For this exercise, the lines from the one with "Instruction: Click heart icon with 518 likes" through the end of the material below must be output exactly, without pictures.
[[ Task inputs, beginning ]]
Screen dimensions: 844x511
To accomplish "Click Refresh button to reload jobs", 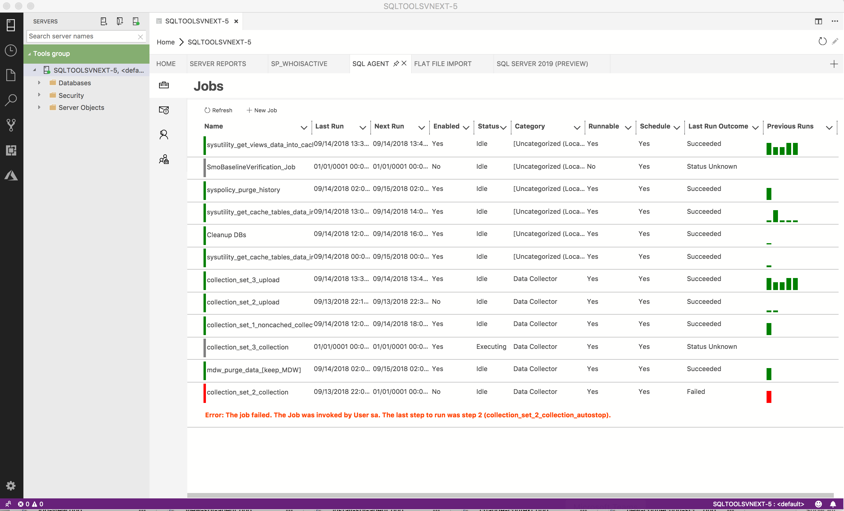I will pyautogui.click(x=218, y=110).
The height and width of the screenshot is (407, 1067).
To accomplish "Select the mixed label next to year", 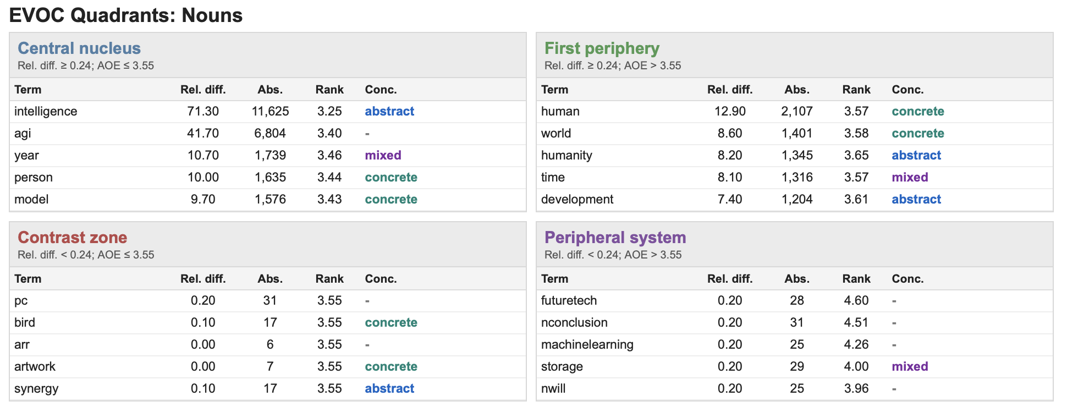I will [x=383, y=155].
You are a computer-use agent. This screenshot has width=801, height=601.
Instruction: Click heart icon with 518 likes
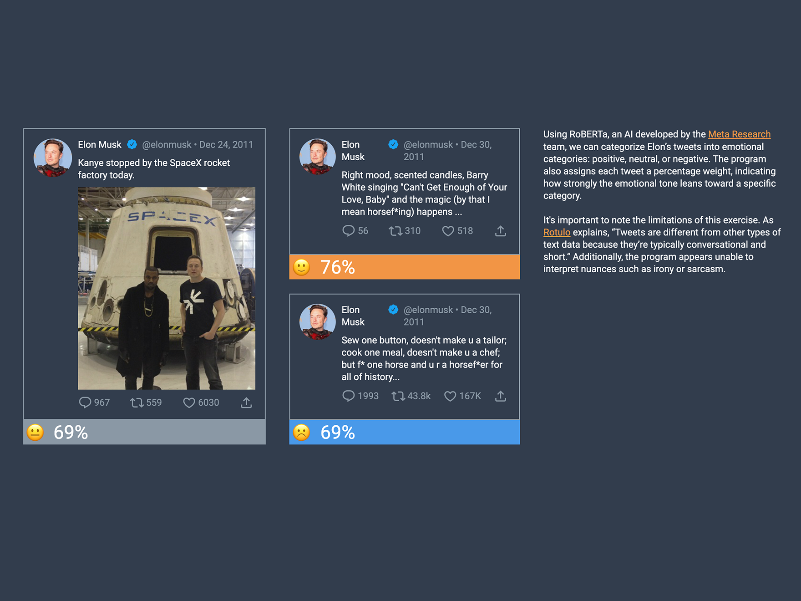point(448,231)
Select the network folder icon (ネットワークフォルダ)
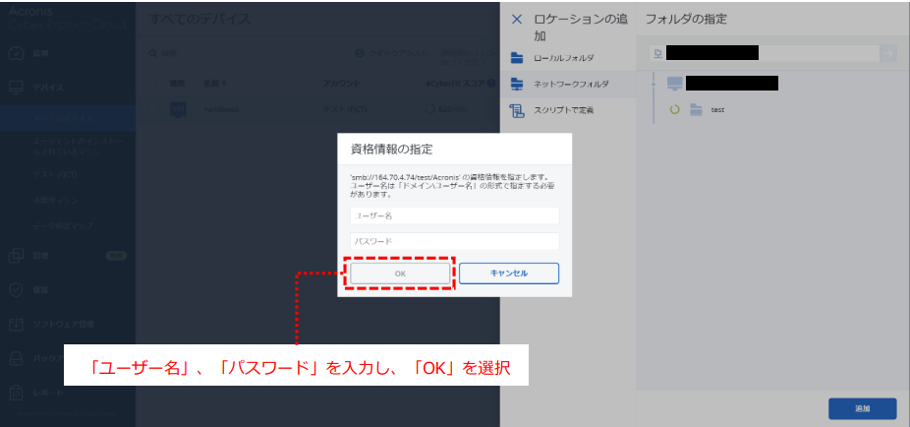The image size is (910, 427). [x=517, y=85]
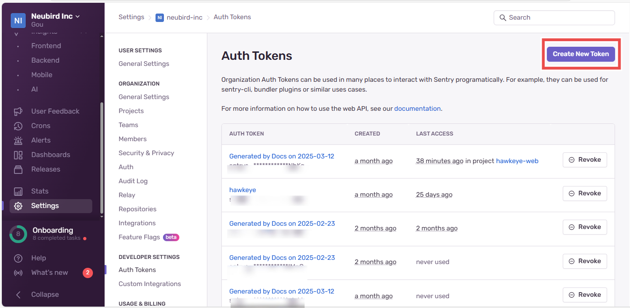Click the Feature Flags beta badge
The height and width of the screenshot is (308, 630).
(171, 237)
[[ Task inputs, end ]]
**Solution**
Instruction: Click heart icon with 518 likes
point(448,231)
Select the network folder icon (ネットワークフォルダ)
The image size is (910, 427). [x=517, y=85]
Click the Feature Flags beta badge
The height and width of the screenshot is (308, 630).
(171, 237)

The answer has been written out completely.